Round two – expertise
Now in the left corner, we have the third most popular CMS in the world – Drupal. Don’t let this fact lead you on the wrong trail – WordPress is more popular for its better overall solution but is not nearly as powerful or secure as Drupal. The reason why Drupal is in the third place lies in the fact it’s the most difficult CMS to use. This means that beginners are certainly keeping themselves at a safe distance – if you don’t have enough high level of expertise you’ll just end up confused and the platform becomes useless. This platform has a more technical approach when it comes to building your website’s layouts and therefore requires the basics of coding. Both platforms are great, but for different types of websites. WordPress is much easier to learn, but Drupal is capable of producing the most advanced websites once you get the hang of it. We can certainly say that the result of this match depends on your training before you enter the ring.
Round three – complexity
This time our opponent is not so behind in popularity – Joomla! is an award-winning CMS due to its balance between ease of use and extensibility, which can be confirmed by satisfied clients such as Harvard, Linux, and Nintendo Nordic. It is the closest thing to WordPress, although it does require a little bit more technical skills. But, unlike Drupal, with Joomla! beginners can get a hang of its terminology and structure with much less effort. And when they do, they will be able to build a fairly complex website. If you want to advance even more it can be quite a learning curve, but if your projects require complexity then in this match you should bet on our opponent.

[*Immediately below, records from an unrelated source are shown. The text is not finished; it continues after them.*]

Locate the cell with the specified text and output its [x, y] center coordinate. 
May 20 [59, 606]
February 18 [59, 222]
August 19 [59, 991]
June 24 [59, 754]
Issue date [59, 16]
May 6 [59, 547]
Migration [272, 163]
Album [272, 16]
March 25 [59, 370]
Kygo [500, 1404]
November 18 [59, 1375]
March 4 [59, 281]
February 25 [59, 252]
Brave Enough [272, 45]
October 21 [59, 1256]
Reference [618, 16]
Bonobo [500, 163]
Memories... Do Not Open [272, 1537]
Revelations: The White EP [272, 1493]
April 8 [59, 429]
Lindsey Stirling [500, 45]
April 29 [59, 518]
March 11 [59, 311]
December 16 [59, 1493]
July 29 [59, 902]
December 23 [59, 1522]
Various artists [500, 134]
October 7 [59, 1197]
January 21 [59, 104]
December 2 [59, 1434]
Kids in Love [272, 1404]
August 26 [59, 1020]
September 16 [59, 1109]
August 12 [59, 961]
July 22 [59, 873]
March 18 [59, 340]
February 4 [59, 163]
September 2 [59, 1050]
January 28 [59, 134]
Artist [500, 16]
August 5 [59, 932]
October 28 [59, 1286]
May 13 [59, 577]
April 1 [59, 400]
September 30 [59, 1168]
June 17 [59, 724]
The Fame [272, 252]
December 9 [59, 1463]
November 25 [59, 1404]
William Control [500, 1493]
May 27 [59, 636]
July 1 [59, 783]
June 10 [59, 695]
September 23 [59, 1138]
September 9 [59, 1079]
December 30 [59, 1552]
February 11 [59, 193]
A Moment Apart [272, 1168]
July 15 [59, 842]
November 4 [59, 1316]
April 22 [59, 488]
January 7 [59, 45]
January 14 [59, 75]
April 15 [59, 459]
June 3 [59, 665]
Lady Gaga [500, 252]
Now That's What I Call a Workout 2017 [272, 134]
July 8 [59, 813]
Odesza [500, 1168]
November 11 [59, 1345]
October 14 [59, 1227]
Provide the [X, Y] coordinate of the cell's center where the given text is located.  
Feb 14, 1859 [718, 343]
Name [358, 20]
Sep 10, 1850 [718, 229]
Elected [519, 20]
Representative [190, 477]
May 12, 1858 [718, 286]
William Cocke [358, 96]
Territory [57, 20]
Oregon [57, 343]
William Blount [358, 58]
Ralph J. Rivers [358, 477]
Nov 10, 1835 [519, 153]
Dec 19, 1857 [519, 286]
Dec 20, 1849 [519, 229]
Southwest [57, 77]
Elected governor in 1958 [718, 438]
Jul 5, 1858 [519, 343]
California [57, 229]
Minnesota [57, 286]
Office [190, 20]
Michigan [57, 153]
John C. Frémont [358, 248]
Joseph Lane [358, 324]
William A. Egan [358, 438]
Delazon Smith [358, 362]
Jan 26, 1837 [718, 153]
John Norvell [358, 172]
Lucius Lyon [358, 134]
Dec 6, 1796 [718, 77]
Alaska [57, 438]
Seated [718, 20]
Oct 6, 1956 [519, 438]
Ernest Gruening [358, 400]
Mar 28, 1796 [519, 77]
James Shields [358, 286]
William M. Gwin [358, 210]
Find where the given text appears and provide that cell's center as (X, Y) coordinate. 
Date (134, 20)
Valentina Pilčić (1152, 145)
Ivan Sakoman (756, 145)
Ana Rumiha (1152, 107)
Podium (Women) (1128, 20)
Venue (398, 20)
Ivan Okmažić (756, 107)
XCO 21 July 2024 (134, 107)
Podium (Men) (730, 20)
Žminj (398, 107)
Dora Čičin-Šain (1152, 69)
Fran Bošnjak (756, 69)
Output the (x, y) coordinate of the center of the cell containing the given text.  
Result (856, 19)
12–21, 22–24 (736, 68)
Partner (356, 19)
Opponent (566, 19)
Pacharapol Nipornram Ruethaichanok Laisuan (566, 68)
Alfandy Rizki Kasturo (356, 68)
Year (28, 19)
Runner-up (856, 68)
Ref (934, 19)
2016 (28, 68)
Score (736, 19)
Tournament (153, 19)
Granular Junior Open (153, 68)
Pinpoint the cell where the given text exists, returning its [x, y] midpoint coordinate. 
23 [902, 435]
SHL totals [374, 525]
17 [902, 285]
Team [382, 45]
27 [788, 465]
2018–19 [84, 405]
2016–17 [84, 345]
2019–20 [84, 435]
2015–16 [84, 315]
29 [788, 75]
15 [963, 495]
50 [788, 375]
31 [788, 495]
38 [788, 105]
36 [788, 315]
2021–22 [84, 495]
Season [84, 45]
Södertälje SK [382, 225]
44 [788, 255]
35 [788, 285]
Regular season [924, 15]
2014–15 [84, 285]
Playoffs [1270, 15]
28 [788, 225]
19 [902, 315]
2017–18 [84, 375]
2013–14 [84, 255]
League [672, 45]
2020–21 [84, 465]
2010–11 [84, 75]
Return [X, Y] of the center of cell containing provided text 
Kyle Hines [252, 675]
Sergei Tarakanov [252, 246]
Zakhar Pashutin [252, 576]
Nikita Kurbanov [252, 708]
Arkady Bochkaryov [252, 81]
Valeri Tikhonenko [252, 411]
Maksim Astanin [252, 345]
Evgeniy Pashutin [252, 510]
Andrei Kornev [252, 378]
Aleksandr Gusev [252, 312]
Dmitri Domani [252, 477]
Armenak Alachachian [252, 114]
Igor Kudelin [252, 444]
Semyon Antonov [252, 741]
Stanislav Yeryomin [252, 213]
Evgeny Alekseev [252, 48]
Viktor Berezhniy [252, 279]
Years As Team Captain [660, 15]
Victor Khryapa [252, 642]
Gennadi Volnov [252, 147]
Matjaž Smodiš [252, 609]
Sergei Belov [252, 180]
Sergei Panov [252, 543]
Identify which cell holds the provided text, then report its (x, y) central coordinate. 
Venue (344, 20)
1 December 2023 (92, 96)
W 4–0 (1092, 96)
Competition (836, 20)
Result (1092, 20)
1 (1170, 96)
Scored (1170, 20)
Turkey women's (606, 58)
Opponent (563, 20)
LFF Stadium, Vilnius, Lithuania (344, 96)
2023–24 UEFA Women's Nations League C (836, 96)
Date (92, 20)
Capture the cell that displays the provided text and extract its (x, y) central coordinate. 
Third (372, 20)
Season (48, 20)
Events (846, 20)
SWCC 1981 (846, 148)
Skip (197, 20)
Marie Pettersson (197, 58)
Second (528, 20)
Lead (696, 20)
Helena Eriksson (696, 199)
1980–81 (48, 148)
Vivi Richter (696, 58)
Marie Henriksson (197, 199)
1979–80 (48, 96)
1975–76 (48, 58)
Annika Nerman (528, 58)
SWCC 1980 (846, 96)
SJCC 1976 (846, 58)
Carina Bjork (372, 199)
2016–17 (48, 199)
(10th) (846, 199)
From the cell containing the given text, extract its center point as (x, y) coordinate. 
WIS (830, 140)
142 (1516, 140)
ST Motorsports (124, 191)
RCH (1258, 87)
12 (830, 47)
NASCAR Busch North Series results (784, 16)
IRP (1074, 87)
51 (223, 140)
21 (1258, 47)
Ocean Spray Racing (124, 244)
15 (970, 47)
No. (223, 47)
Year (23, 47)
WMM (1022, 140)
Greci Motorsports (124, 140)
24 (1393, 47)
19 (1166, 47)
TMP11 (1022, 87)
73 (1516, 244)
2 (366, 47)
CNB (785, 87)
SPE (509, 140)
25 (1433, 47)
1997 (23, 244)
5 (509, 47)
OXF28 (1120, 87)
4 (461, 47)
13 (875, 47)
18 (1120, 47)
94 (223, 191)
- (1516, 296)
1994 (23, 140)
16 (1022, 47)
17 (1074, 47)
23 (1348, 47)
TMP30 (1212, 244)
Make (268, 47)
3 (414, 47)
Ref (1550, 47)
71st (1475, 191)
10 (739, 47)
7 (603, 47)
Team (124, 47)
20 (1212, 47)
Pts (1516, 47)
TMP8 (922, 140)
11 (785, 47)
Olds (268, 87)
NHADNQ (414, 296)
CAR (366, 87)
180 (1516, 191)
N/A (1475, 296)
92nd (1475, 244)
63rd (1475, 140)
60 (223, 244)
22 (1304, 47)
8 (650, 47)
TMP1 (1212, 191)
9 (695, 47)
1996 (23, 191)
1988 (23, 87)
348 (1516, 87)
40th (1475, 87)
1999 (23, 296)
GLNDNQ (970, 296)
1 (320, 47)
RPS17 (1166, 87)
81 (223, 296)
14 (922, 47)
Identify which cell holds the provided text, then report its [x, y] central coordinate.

Round four – extra features
Our next opponent is much weaker one and unreasonably more expensive – when it comes to hosting, Squarespace has surpassed WordPress.org. The cost comes in the form of the monthly price of 8 dollars, but that sum is increased with extra fees that appear every time you want to use an additional feature. This fact becomes even more painful when you realize that they have a very limited basic plan, containing only a few add-ons and features, with a limit on the number of pages and products you can sell. It will give you access to professional support for that money, such as email tickets and live chat, but that is not enough to outweigh the absence of extra features. Unless your goal is a small site with limited functionality, we’ll say this is a flexibility knockout.
Round five – visibility
Our last opponent is a leading cloud-based heavyweight champion web platform, Wix, whose reputation is mainly built through word of mouth since 2006. It is unbeatable in its simplicity, but it has the same fault as Squarespace – low customization. It has a free basic plan, but you’ll have to put your money on the table if you want more. It has only several hundred templates (compared to WordPress’ thousands) but they do cover most commonly requested themes. It is certainly better than Squarespace, but it has an annoying habit of making its advertisement mandatory on your pages. His greatest flaw lies in the fact that Google search engine bots are not so good crawling it which can be pretty bad for your SEO. This fact makes this match not so memorable.
We hope that these five rounds were enough for you to place your bets. Just remember that the winner doesn’t have to be the strongest platform, but the one that meets most of your requirements.